Resize changes

app.py

@@ -19,7 +19,6 @@ device = "cuda" if torch.cuda.is_available() else "cpu"
 seg_model = AutoModelForImageSegmentation.from_pretrained(
     "briaai/RMBG-2.0", trust_remote_code=True
 )
-# Set higher precision for matmul if desired
 torch.set_float32_matmul_precision(["high", "highest"][0])
 seg_model.to(device)
 seg_model.eval()
@@ -47,13 +46,8 @@ def segmentation_blur_effect(input_image: Image.Image):
     """
     Creates a segmentation mask using RMBG-2.0 and applies a Gaussian blur (sigma=15)
     to the background while keeping the foreground sharp.
-    
-    Returns:
-      - final segmented and blurred image (PIL Image)
-      - segmentation mask (PIL Image)
-      - blurred background image (PIL Image) [optional display]
     """
-    # Resize input for segmentation processing
+    # Resize input image for segmentation processing
     imageResized = input_image.resize(seg_image_size)
     input_tensor = seg_transform(imageResized).unsqueeze(0).to(device)
     
@@ -61,11 +55,12 @@ def segmentation_blur_effect(input_image: Image.Image):
         preds = seg_model(input_tensor)[-1].sigmoid().cpu()
     pred = preds[0].squeeze()
     
-    # Convert predicted mask to a PIL image and resize to original input size
+    # Convert predicted mask to a PIL image and ensure it matches imageResized's size
     pred_pil = transforms.ToPILImage()(pred)
-    mask = pred_pil.resize(input_image.size)
+    # Resize mask to match imageResized to avoid size mismatch in OpenCV operations
+    mask = pred_pil.resize(imageResized.size)
     
-    # Create a binary mask (convert to grayscale, then threshold)
+    # Convert mask to grayscale and threshold to create a binary mask
     mask_np = np.array(mask.convert("L"))
     _, maskBinary = cv2.threshold(mask_np, 127, 255, cv2.THRESH_BINARY)
     
@@ -74,20 +69,19 @@ def segmentation_blur_effect(input_image: Image.Image):
     # Apply Gaussian blur (sigmaX=15, sigmaY=15)

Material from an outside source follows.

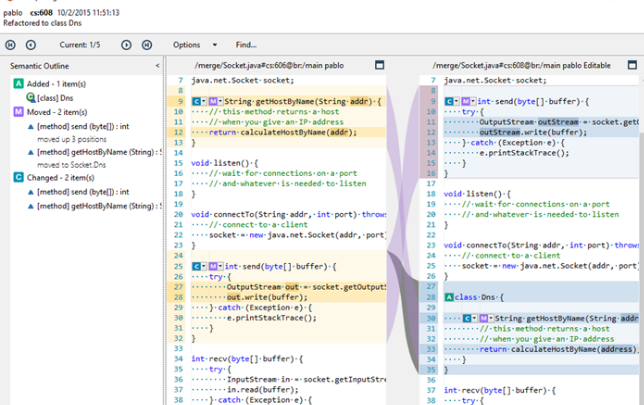Click Added badge beside class Dns
Image resolution: width=644 pixels, height=405 pixels.
pyautogui.click(x=448, y=298)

     blurredBg = cv2.GaussianBlur(np.array(imageResized), (0, 0), sigmaX=15, sigmaY=15)
     
-    # Create the inverse mask and convert to 3 channels
+    # Create the inverse mask and convert it to 3 channels
     maskInv = cv2.bitwise_not(maskBinary)
     maskInv3 = cv2.cvtColor(maskInv, cv2.COLOR_GRAY2BGR)
     
-    # Extract the foreground and background separately
+    # Extract the foreground and background using the mask
     foreground = cv2.bitwise_and(img, cv2.bitwise_not(maskInv3))

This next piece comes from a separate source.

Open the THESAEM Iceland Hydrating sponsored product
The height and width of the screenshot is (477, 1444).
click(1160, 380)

     background = cv2.bitwise_and(blurredBg, maskInv3)
     
-    # Combine the two components
+    # Combine foreground and background; convert back to RGB for display
     finalImg = cv2.add(cv2.cvtColor(foreground, cv2.COLOR_BGR2RGB), background)

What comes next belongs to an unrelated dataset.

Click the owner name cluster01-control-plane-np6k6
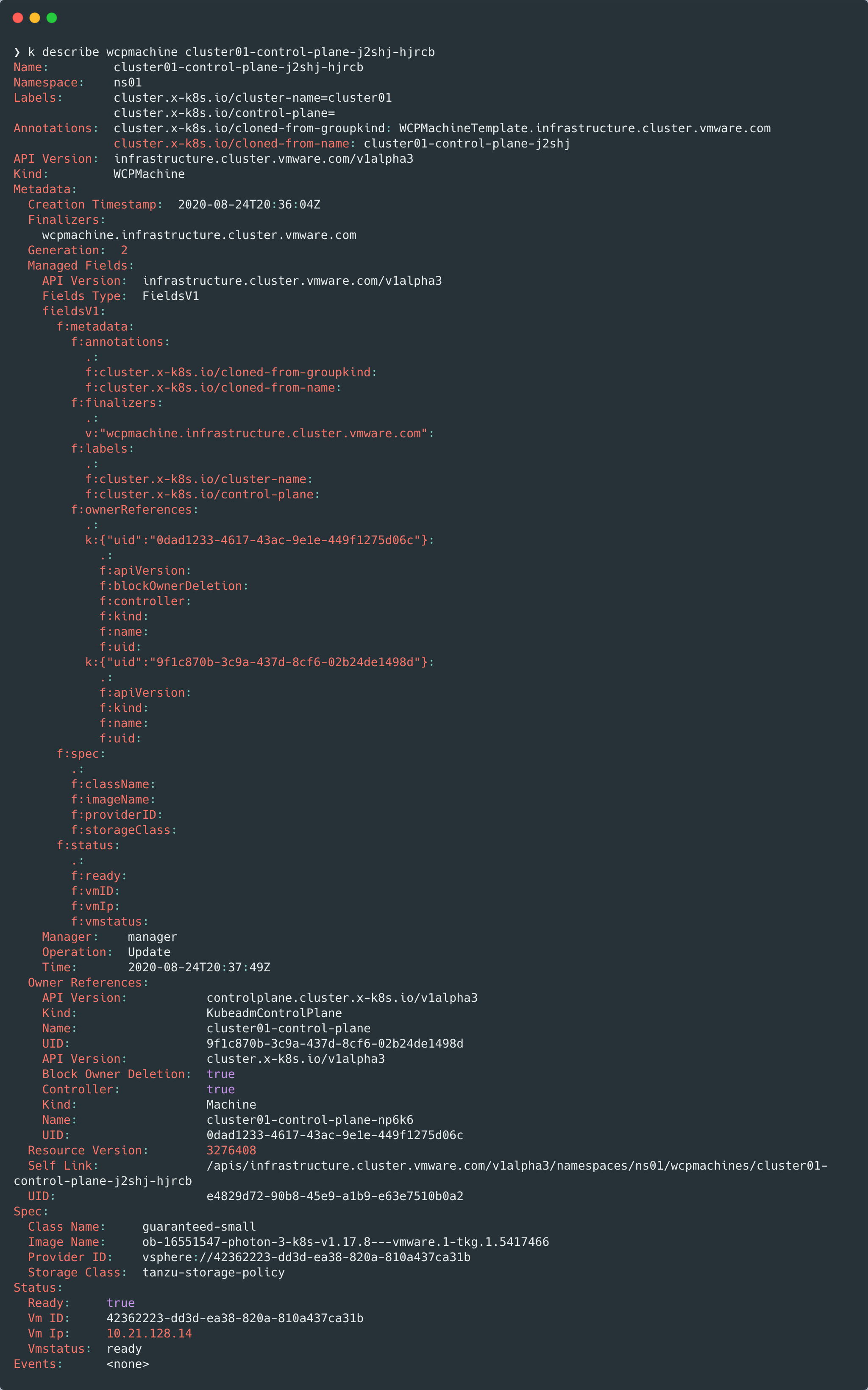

     finalImg_pil = Image.fromarray(finalImg)
-    blurredBg_pil = Image.fromarray(cv2.cvtColor(blurredBg, cv2.COLOR_BGR2RGB))
     
-    return finalImg_pil, mask, blurredBg_pil
+    return finalImg_pil, mask
 
 # -----------------------------
 # Define the Depth-Based Lens Blur Effect
@@ -95,15 +89,9 @@ def segmentation_blur_effect(input_image: Image.Image):
 def lens_blur_effect(input_image: Image.Image):
     """
     Uses DepthPro to estimate a depth map and applies a dynamic lens blur effect
-    by precomputing three versions of the image (foreground, middleground, background)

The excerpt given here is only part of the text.